Social & Developmental Factors
- Early adversity
- Parental psychopathology ➔ neglect/irritability.
- Childhood abuse (physical, psychological, sexual).
- Harsh/coercive parenting styles.
Evolutionary Perspective on Depression
- Adaptive hypotheses
- Conserves energy/resources during unattainable goal pursuit.
- Encourages disengagement from futile efforts; redirect behaviour (cf. pain signalling).
- Illustrative case (“Jane” the musician)
- 5-yr futile career pursuit; meds + psychotherapy ineffective.
- Abandoning unrealistic goal ⇒ depression lifted.
- Suggests some depressions are contextual mal-adaptations rather than purely biological.
Clinical Distinction: Normal Sadness vs Major Depression
- Normal negative emotions
- Short-lived, proportional, context-appropriate, functional (social signalling, learning).
- Depression
- Pervasive across contexts, persistent, often emerges without proximate trigger or is grossly disproportionate to trigger.
- Causes marked functional impairment.
- Qualitatively “foreign” mood (metaphors: black cloud, deep hole).
New DSM-5-TR Diagnosis: Prolonged Grief Disorder (PGD)
- Core timeline
- Death ≥12 months ago (≥6 months for children/adolescents).
- Criterion B (one required)
- Intense yearning/longing.
- Preoccupation with the deceased.
- Criterion C (≥3 of 8)
- Identity disruption (“part of me died”).
- Marked disbelief.
- Avoidance of death reminders.
- Intense emotional pain (anger, bitterness, sorrow).
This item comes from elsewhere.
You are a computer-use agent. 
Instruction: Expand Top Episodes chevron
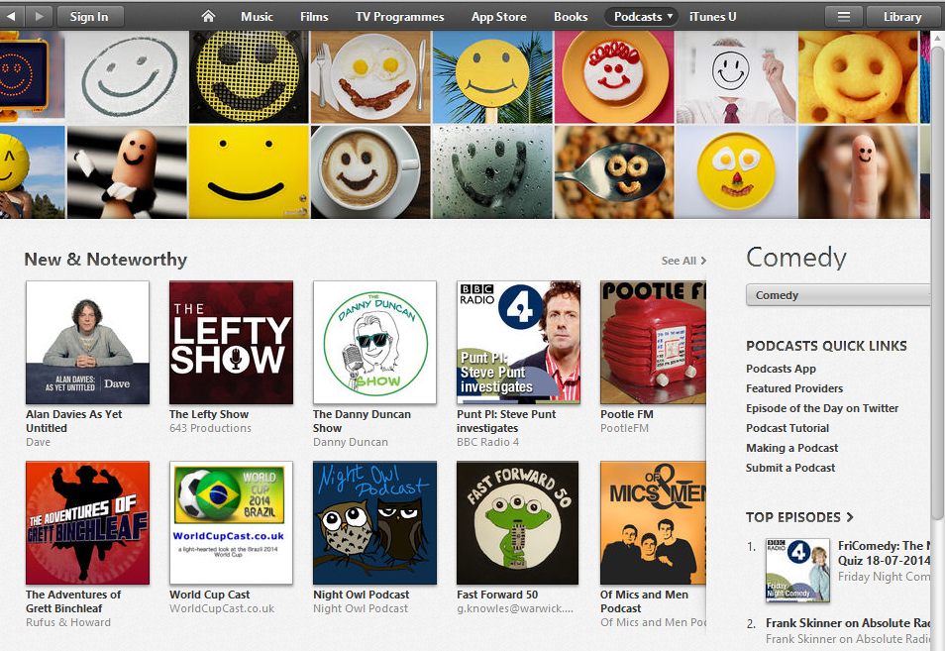click(x=850, y=517)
- Difficulty re-engaging in life roles.
- Emotional numbness.
- Life feels meaningless.
- Intense loneliness.
- Criterion D–F
- Clinically significant distress/impairment.
- Reaction exceeds cultural norms.
- Not better explained by MDD, PTSD, substance effects, etc.
- Prevalence (global pooled, ≥6 mo definition): ≈9.8% (methodologically heterogeneous).
- Risk factors
- High pre-loss dependency, loss of spouse/partner or child, violent/accidental death, economic stress.
- Child cases: lack of caregiver support.
- Sex/Gender
- Some studies show higher prevalence in women; others minimal differences.
- Common comorbidities
- Major depressive disorder.
- Post-traumatic stress disorder (especially after violent deaths).
- Substance use disorders.
Practical Take-Aways & Future Links
- Multiple interacting levels—genetic, neurochemical, hormonal, neural, sleep, cognitive, social—shape vulnerability.
- Treatment modules later in the course will revisit:
- Pharmacotherapy (SSRIs, MAOIs, atypical agents) → mechanisms already flagged.
- CBT & Schema-focused therapies → directly target distortions listed above.
- Chronotherapy & Light therapy → for circadian/SAD pathways.
- Grief-focused interventions for PGD.
- Ethical / methodological considerations
- Under-inclusion of women in pharmacologic trials.
- Longitudinal research challenges: expense, attrition, but critical for causal inference (e.g., Caspi 2003 cohort).
- Real-world relevance
- Understanding sleep hygiene, light exposure, and head-injury prevention can serve as public-health levers to reduce depression incidence.
- Appreciating evolutionary and contextual triggers prevents “one-size-fits-all” treatment assumptions.